Le MSM, né au cœur du pouvoir en 1983, s’effrite aujourd’hui comme un vieux temple rongé par les affaires. Dans les couloirs déserts du Sun Trust, il ne reste que la poussière des certitudes d’hier et l’écho d’un nom qu’on hésite à prononcer.
Pravind Jugnauth et son Attorney General, figures naguère intouchables, traînés dans les dédales de la justice comme de simples fraudeurs. La chute est brutale, mais pas surprenante. On ne bâtit pas un royaume sur la peur sans en payer le prix. Au Parlement, c’est un Best Loser, sauvé par une mécanique électorale plus que par un peuple, qui s’improvise chef de l’opposition. Il avance à pas comptés, évitant le Sun Trust comme on évite une maison hantée, refusant de porter seul le poids d’un héritage qui s’effrite entre ses mains.
La déchéance de Pravind Jugnauth n’est pas celle d’un homme, mais celle d’un système tout entier. Un système d’intimidations froides, de clientélisme méthodique, de manipulations cousues au fil blanc. Ce qui tombe aujourd’hui, c’est la façade. Derrière, il reste les ruines d’un État captif, livré pendant une décennie à la voracité d’un clan. Mais la justice elle-même vacille. Car lorsque la politique s’invite au tribunal, c’est la justice qui en sort. Si Navin Ramgoolam veut briser cette malédiction mauricienne, il lui faudra rester sourd aux chants de vengeance. Gouverner, ce n’est pas solder des comptes ; c’est éviter que le pays entier devienne un champ de règlements de comptes.

(Relevés de localisation des mots et des éléments)
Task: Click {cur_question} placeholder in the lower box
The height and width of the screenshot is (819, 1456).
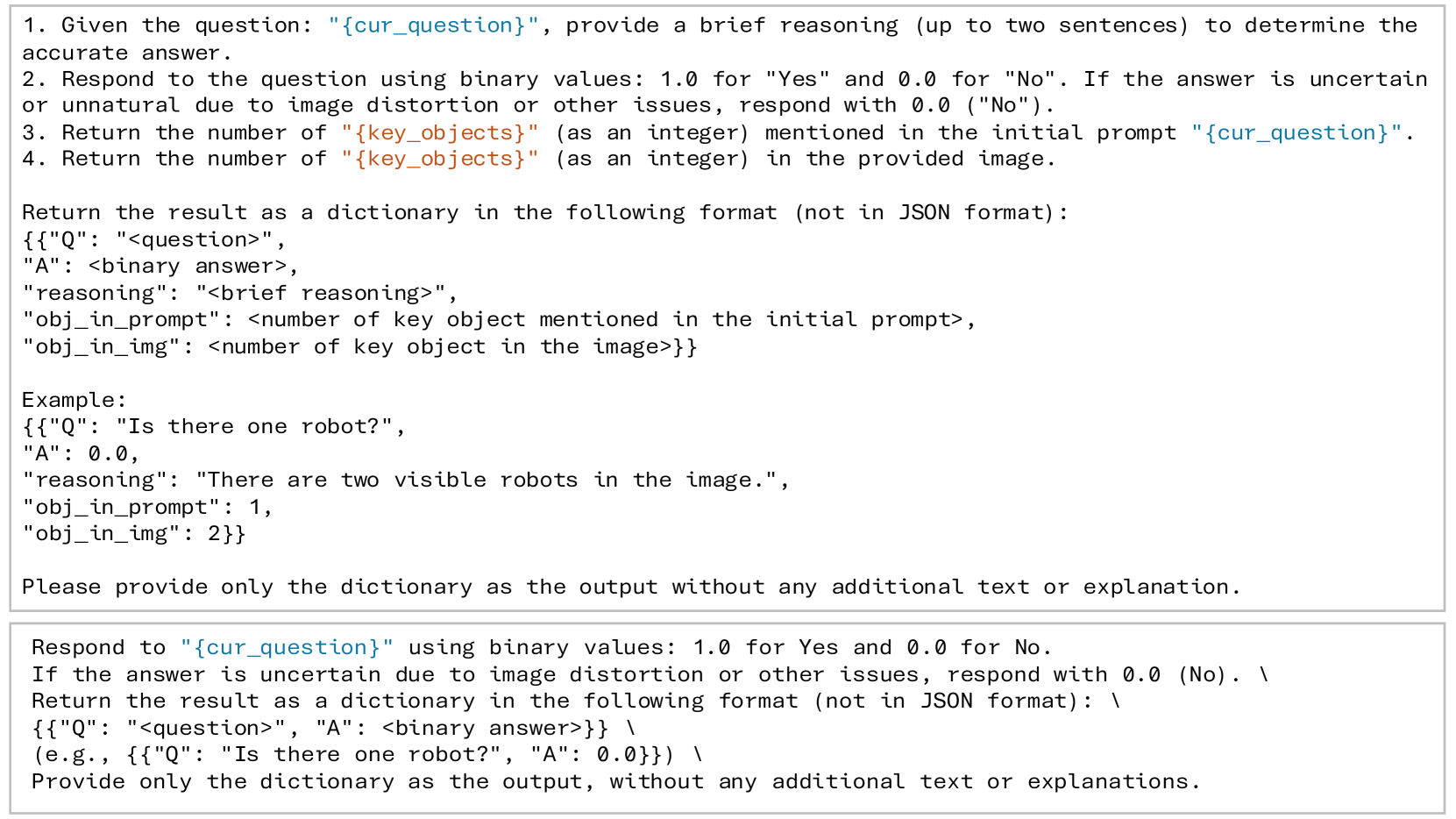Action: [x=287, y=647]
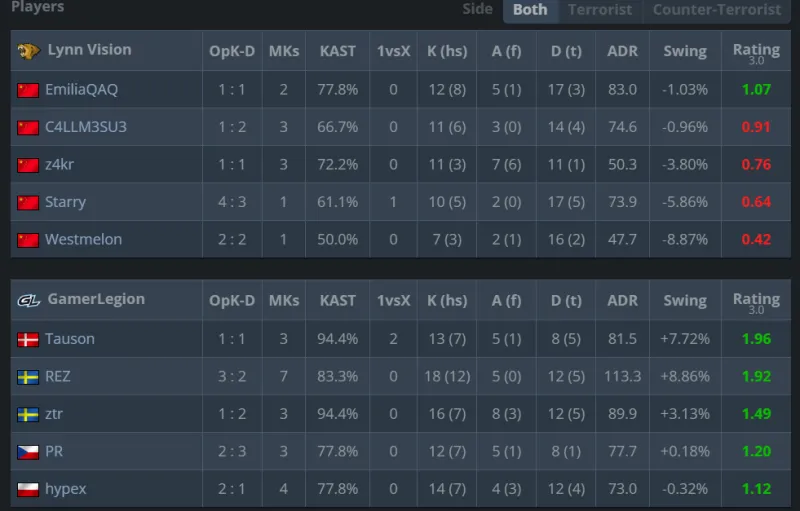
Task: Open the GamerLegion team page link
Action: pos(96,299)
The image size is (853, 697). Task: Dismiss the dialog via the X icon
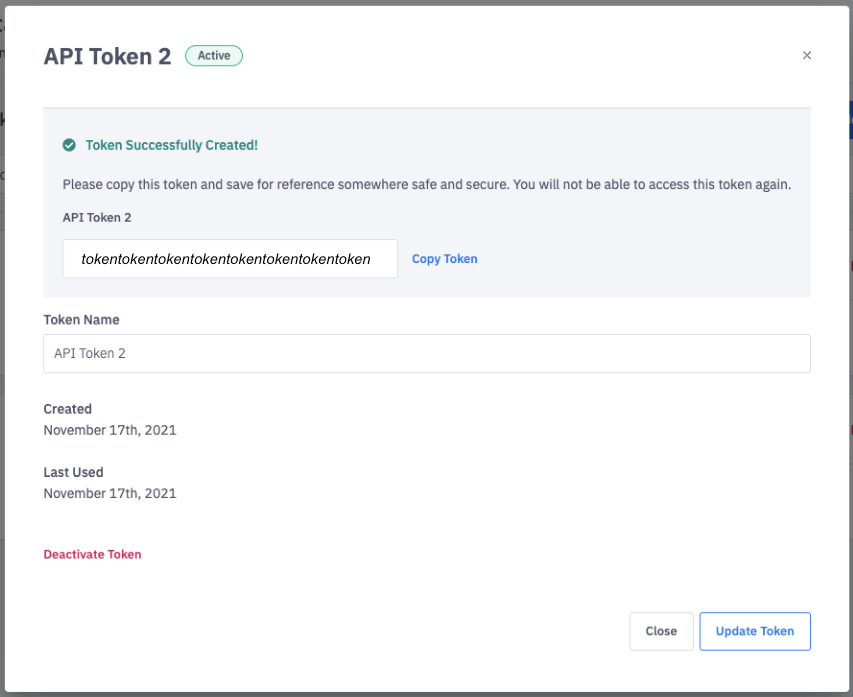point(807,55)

* * *

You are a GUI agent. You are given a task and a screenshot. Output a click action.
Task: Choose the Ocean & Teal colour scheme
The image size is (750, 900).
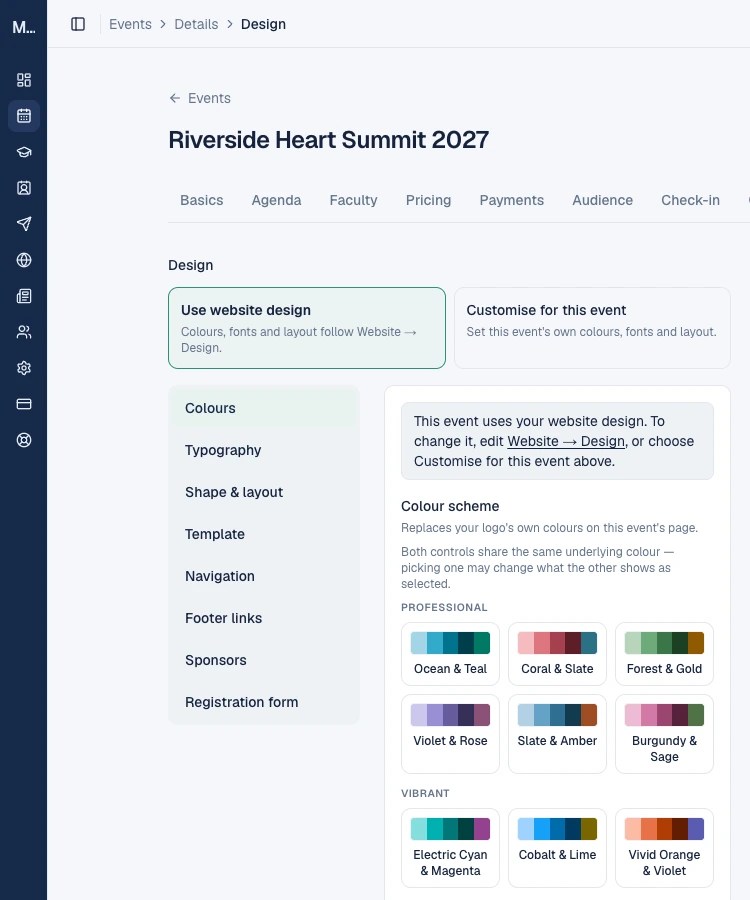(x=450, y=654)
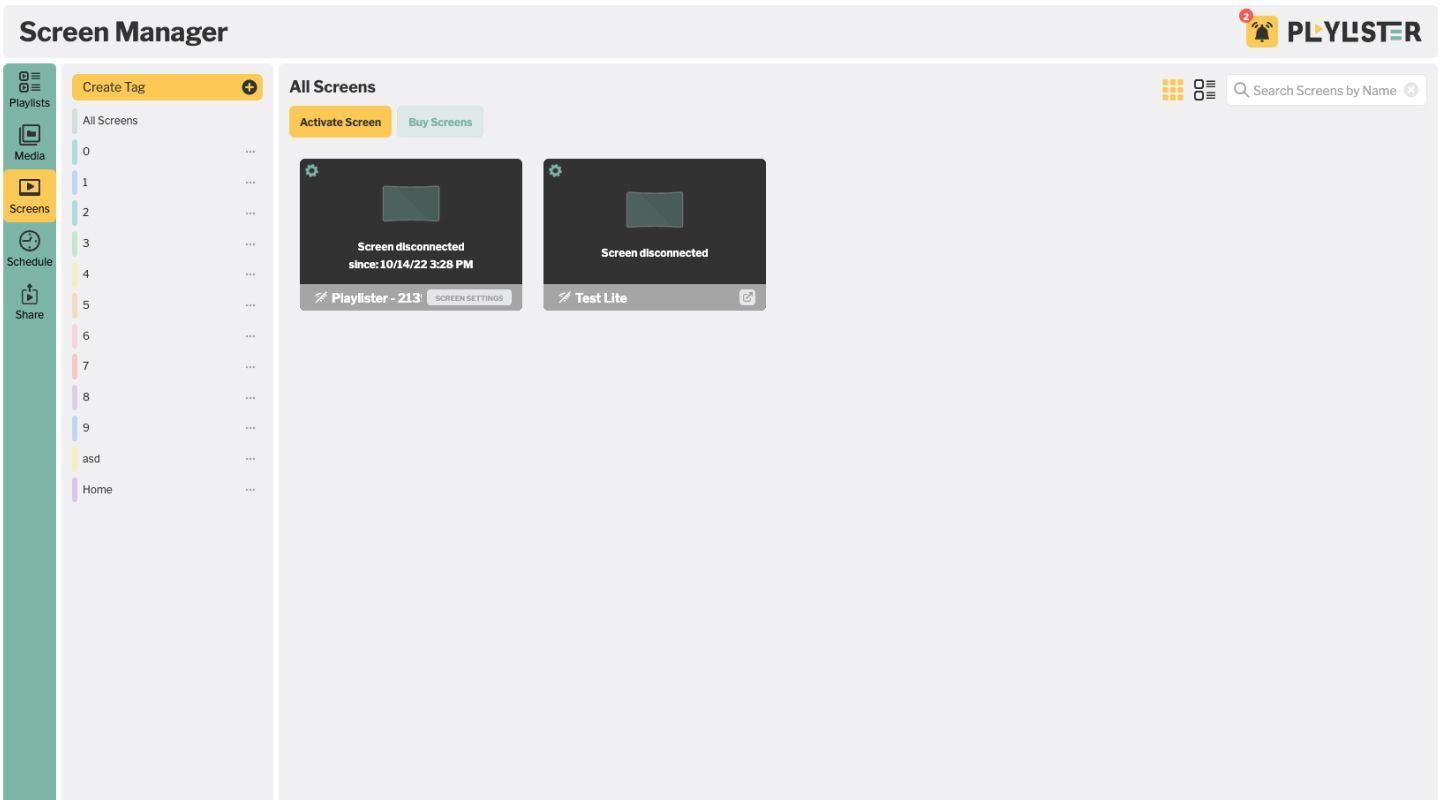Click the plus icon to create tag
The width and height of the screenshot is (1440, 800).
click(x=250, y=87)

* Consignes:
(A) Répondez à ces questions sur l'extrait consacré au MSM :
(i) En quelle année le MSM est-il né ?
(ii) Qui s'improvise chef de l'opposition au Parlement ?
(iii) Pendant combien de temps l'État a-t-il été livré à la voracité d'un clan ?
(B) Dans l'extrait consacré au MSM, reformulez sous forme de liste le paragraphe qui commence par « Pravind Jugnauth et son Attorney General », en gardant ses faits principaux.
(C) Poursuivez l'extrait consacré au MSM à partir de sa dernière phrase.

* Réponses par consigne:
(A)
(i) En 1983.
(ii) Un Best Loser.
(iii) Pendant une décennie.

(B)
- Pravind Jugnauth et son Attorney General, autrefois jugés intouchables, sont traînés devant la justice comme de simples fraudeurs.
- Leur chute est brutale mais pas surprenante, car un pouvoir bâti sur la peur finit par en payer le prix.
- Au Parlement, un Best Loser, sauvé par la mécanique électorale plus que par le peuple, s'improvise chef de l'opposition.
- Il avance prudemment, évite le Sun Trust et refuse de porter seul un héritage qui s'effrite.

(C)
Et pourtant, au fond de la fosse où gît le MSM, un souffle persiste. Quelque 25% d’un électorat fidèle par habitude plus que par conviction. Ils regardent vers leur chef tombé, faute d’horizon. Il y a, dans cette fidélité, quelque chose de la soumission des champs, celle qui lie la terre aux hommes sans leur laisser d’autre choix. Mais un parti sans colonne vertébrale ne marche pas longtemps. Jugnauth fils n’a jamais appris la solitude du vrai chef. Il a toujours été l’ombre de son père, le jouet de ses courtisans. Il tombe sans comprendre, comme une cabane rongée par la pluie.
En face, le gouvernement Ramgoolam avance. Triomphant, mais inquiet. La justice taille dans l’ancien régime, mais ce spectacle ne distraira pas longtemps. Car la vérité, la seule qui compte, est inscrite dans les chiffres et les comptes publics. Une croissance rachitique, une dette qui s’envole comme un cyclone sur les champs de canne, un déficit budgétaire abyssal, un commerce extérieur qui saigne le pays jour après jour. Ce n’est plus une crise. C’est une pente savonneuse, une descente inexorable si rien n’est fait.
Le prochain Budget de Ramgoolam ne sera pas une simple lecture de chiffres. Ce sera un acte de rupture. Il faudra rompre avec cette douce illusion que l’État peut tout donner sans rien demander. Il faudra dire au peuple ce que personne n’ose dire : la gratuité a un prix. La fête est finie. Il faudra taxer, couper, brider. Il faudra serrer la ceinture jusqu’à sentir les os. Et Ramgoolam, revenu des limbes politiques, devra prouver qu’il est plus qu’un phénix. Il devra être ce chef capable d’imposer l’effort à ceux qui l’ont applaudi, capable de dire la vérité aux visages fatigués qui l’attendent.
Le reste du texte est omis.